Leitsatz (amtlich)

1. Das FG, das einen auf Beschwerde vom BFH aufgehobenen Beschluß des Instanzgerichts "wiederherstellt", überschreitet seine Kompetenz.

2. An die Entscheidungsformel des Beschlusses des BFH, durch die der angefochtene Beschluß aufgehoben und die Sache an das FG zurückverwiesen wird, ist dieses Gericht gebunden.

 

Normenkette

FGO § 36 Nr. 2, § 126 Abs. 5, § 128 Abs. 1, § 132

 

Tatbestand

Im Einspruchsverfahren über den Bescheid betreffend die gesonderte Feststellung der Einkünfte aus Gewerbebetrieb für 1975 der Y KG (KG) wendet sich der Antragsteller und Beschwerdeführer (Beschwerdeführer) - der zusammen mit etwa 700 anderen Personen an der KG beteiligt ist - dagegen, daß er am Verlust der Kommanditgesellschaft nicht beteiligt worden ist und ihm nur Einkünfte in Höhe von minus 42 DM (Sonderbetriebsausgaben) zugerechnet worden sind.
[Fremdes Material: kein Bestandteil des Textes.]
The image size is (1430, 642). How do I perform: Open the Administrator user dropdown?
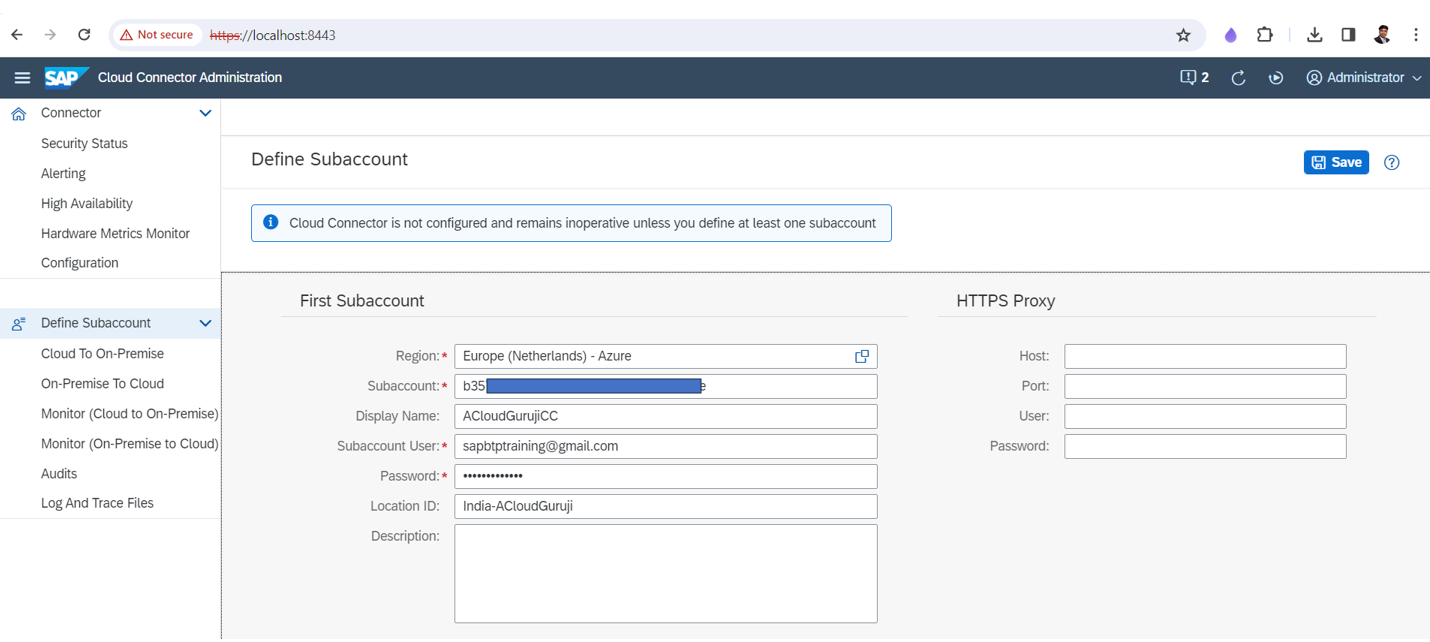pyautogui.click(x=1364, y=78)
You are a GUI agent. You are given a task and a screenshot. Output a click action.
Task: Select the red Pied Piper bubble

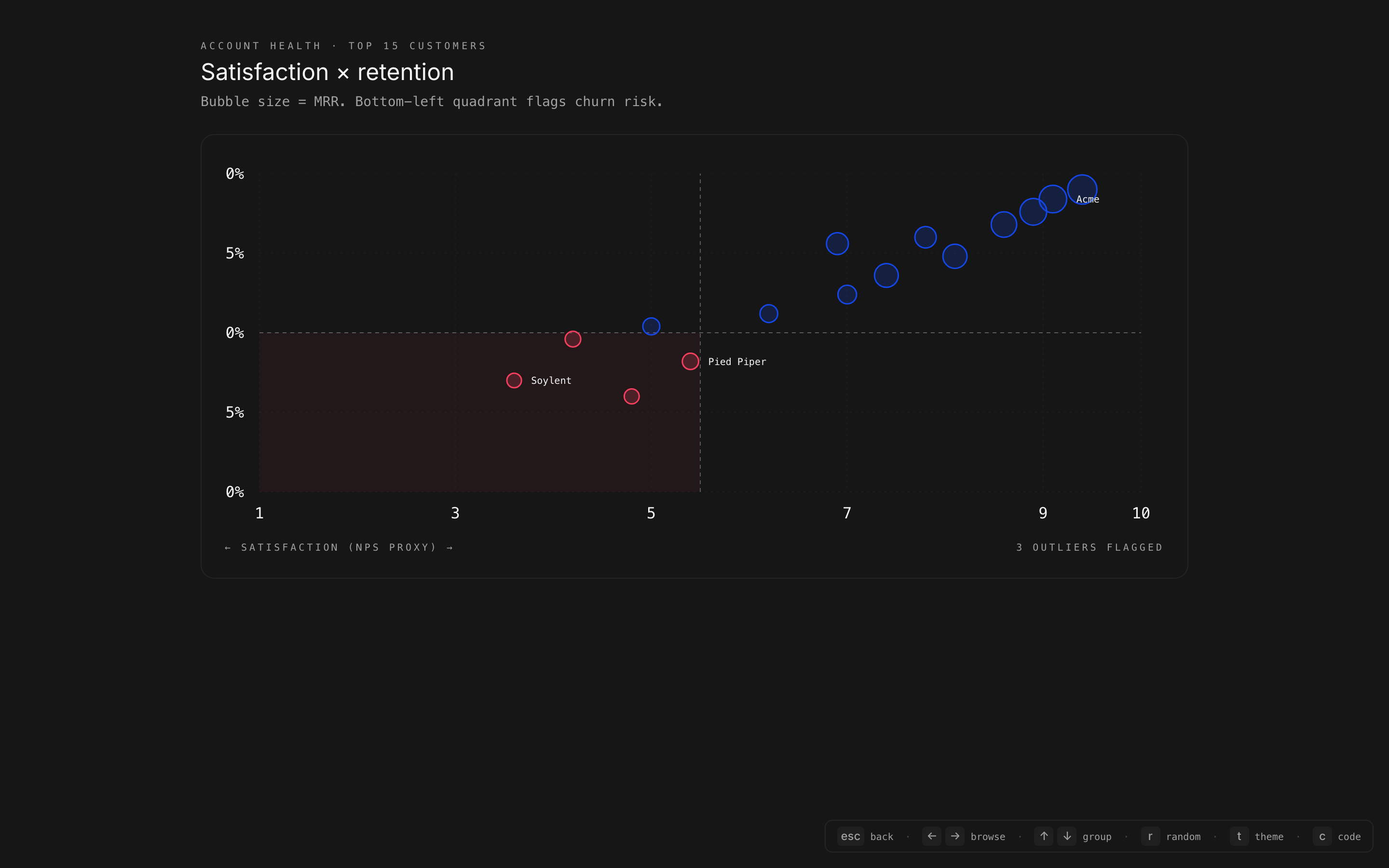pyautogui.click(x=690, y=362)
Den Verlust der KG hat das Finanzamt (FA) allein dem Komplementär zugerechnet.

Das FA lehnte den Antrag des Beschwerdeführers ab, die Vollziehung des angefochtenen Gewinnfeststellungsbescheides insoweit auszusetzen, als es die Behörde im Feststellungsbescheid unterlassen hatte, dem Beschwerdeführer einen Verlustanteil zuzuweisen. Einen entsprechenden Antrag nach § 69 der Finanzgerichtsordnung (FGO) wies das Finanzgericht (FG) zurück, weil sich der vorläufige Rechtsschutz gemäß dieser Vorschrift auf die Aussetzung der Vollziehung angefochtener Verwaltungsakte beschränke, im Streitfall aber etwas anderes, "nämlich der (vorläufige) Erlaß eines Verwaltungsaktes" erstrebt werde, "der so (mit dem begehrten Inhalt) noch nicht erlassen worden" sei.
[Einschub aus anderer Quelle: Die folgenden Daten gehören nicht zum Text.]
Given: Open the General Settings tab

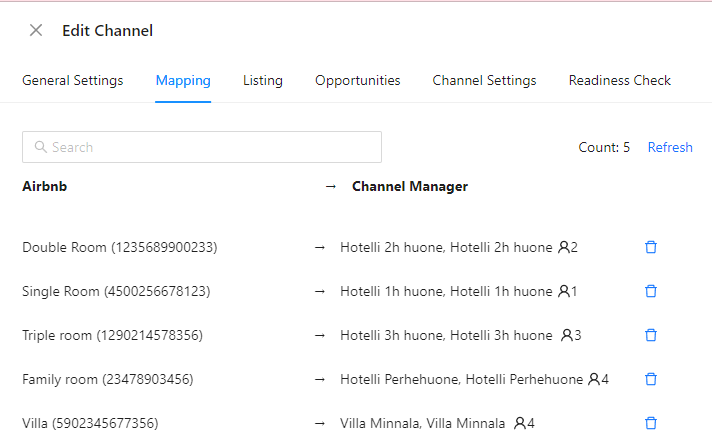Looking at the screenshot, I should 73,80.
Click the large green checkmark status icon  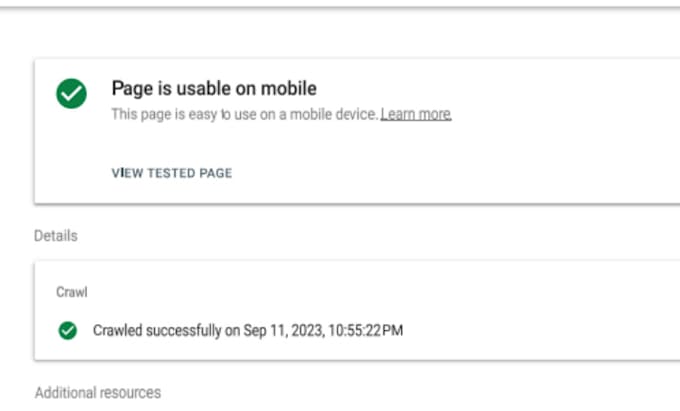tap(72, 93)
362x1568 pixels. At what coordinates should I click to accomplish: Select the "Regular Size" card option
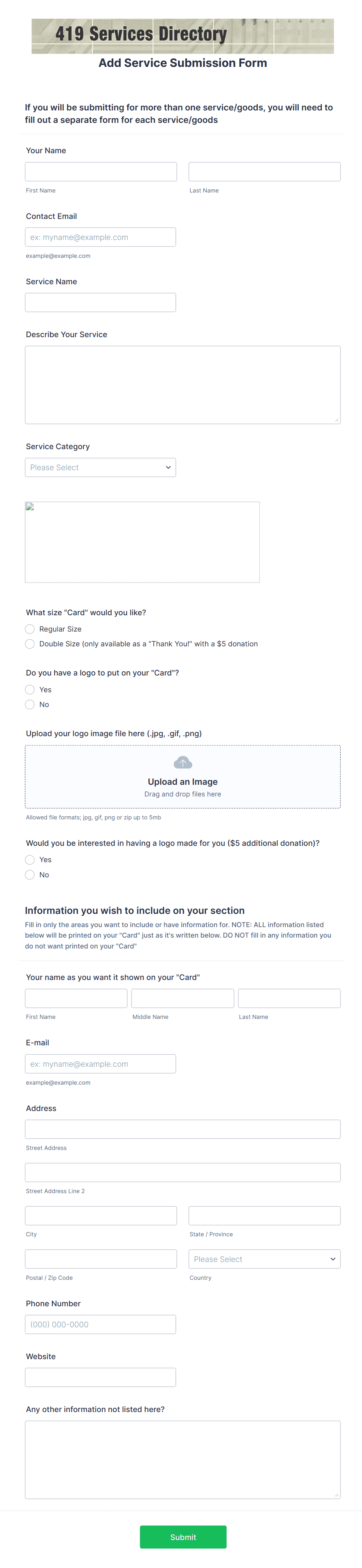click(x=30, y=629)
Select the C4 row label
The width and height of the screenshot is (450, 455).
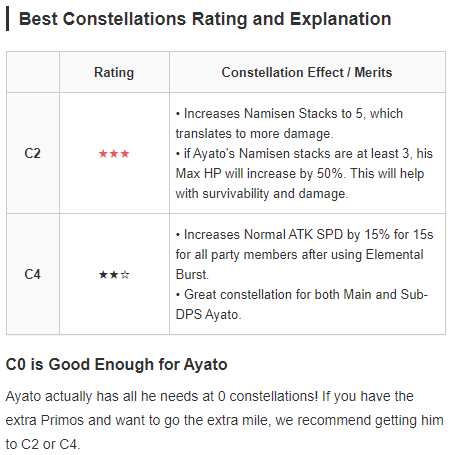coord(33,274)
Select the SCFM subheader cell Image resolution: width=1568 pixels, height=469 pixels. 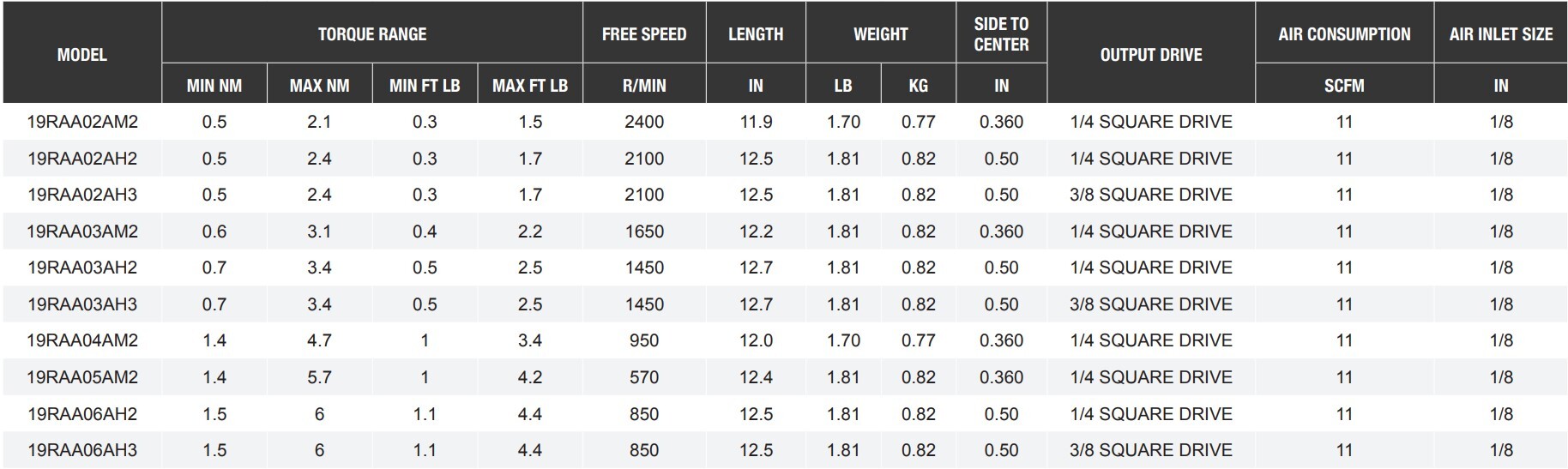[1344, 86]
Auf die Beschwerde hob der Bundesfinanzhof (BFH) durch Beschluß vom 16. August 1979 I B 15/79 (nicht veröffentlicht) den Beschluß des FG vom 8. Februar 1979 III 8/79 auf und verwies die Sache an das FG zurück.

Im zweiten Rechtsgang hat das FG durch den den Gegenstand des vorliegenden Beschwerdeverfahrens bildenden Beschluß vom 5. November 1979 III 250/79 wie folgt erkannt:

"Der in gleicher Sache ergangene Senatsbeschluß III 8/79 vom 8. Februar 1979 wird wiederhergestellt. - Das heißt im einzelnen: Der Antrag wird abgelehnt. Die Kosten des Verfahrens trägt der Antragsteller. Die Beschwerde wird zugelassen."
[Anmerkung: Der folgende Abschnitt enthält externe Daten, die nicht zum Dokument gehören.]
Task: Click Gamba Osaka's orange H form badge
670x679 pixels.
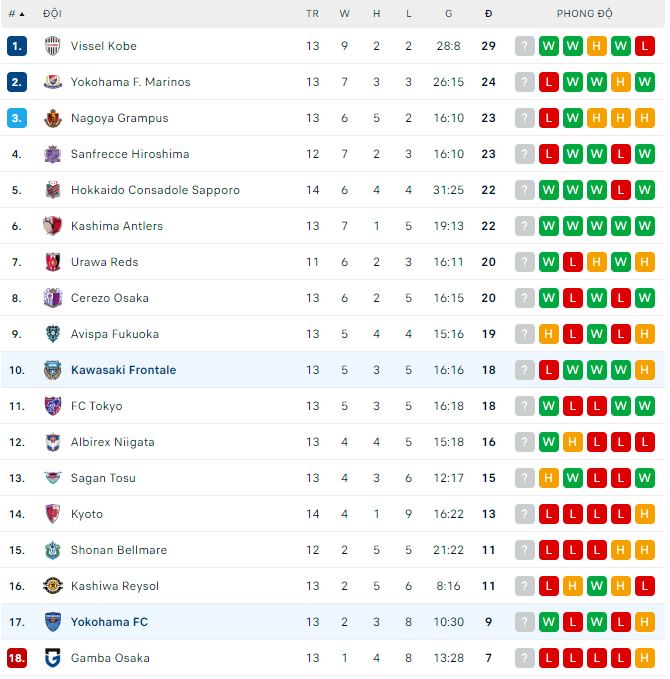Action: point(645,658)
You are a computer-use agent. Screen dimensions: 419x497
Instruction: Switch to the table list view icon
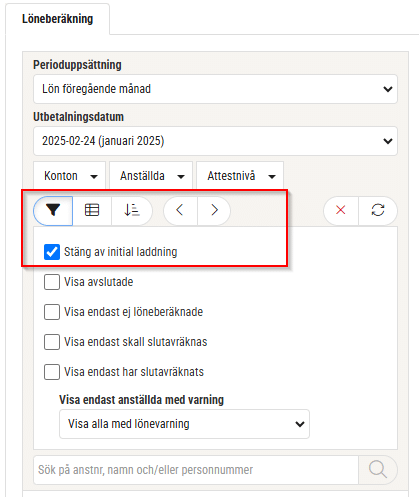click(x=92, y=210)
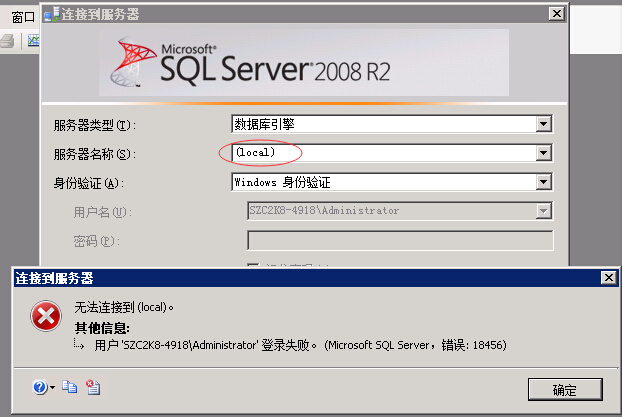The height and width of the screenshot is (417, 622).
Task: Click the copy message text icon
Action: coord(69,387)
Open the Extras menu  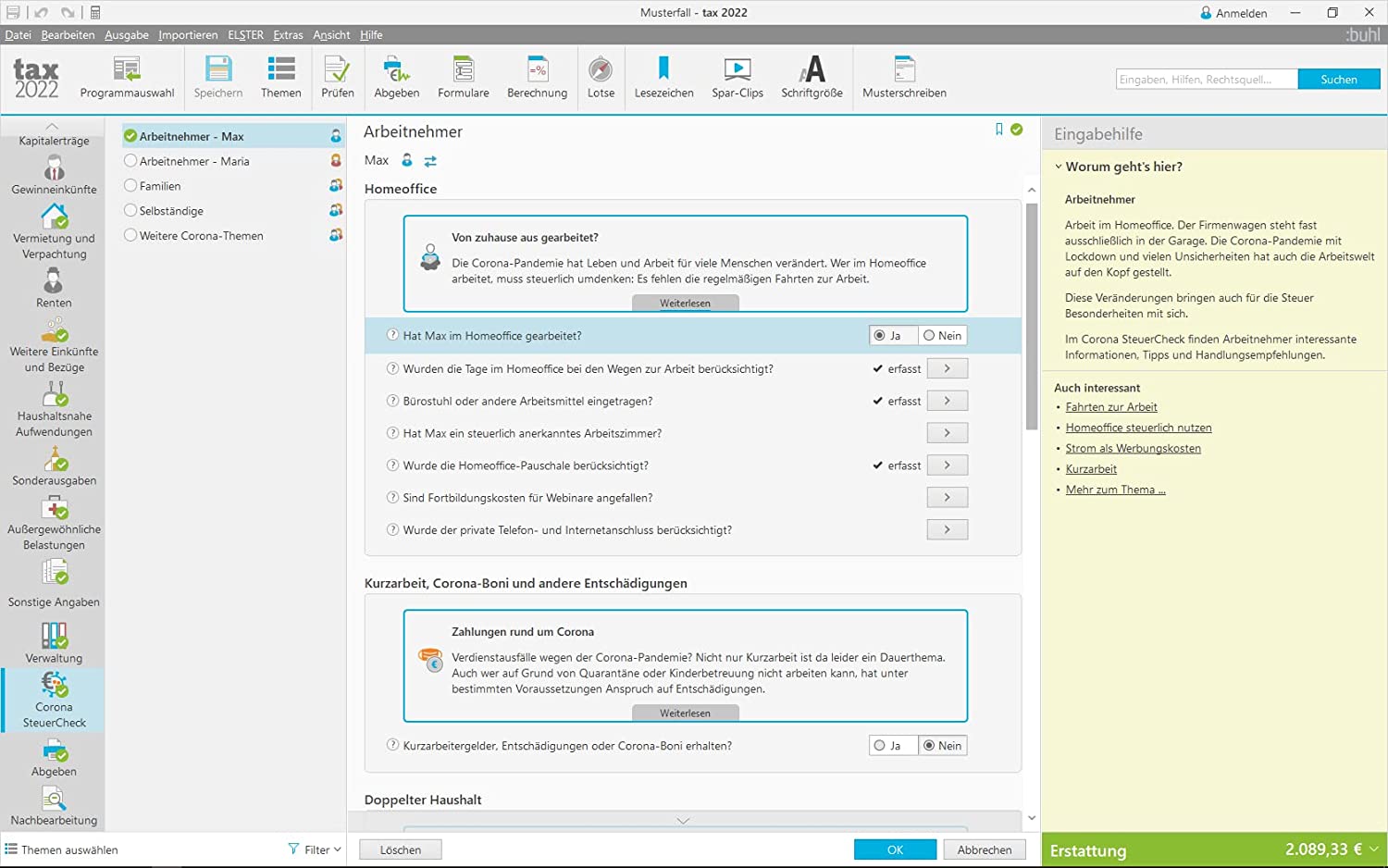[x=288, y=35]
Das FG - dessen Entscheidung in den Entscheidungen der Finanzgerichte 1980 S. 87 (EFG 1980, 87) veröffentlicht ist - hielt den Beschluß des BFH vom 16. August 1979 I B 15/79 wegen Verstoßes gegen Verfassungsgrundsätze und gegen tragende Verfahrensprinzipien für rechtswidrig mit der Folge, "daß die regelmäßig von der zurückverweisenden Entscheidung ausgehende Bindungswirkung hier nicht gegeben" sei.

Gegen diese Entscheidung richtet sich die Beschwerde. Das FG hat der Beschwerde nicht abgeholfen.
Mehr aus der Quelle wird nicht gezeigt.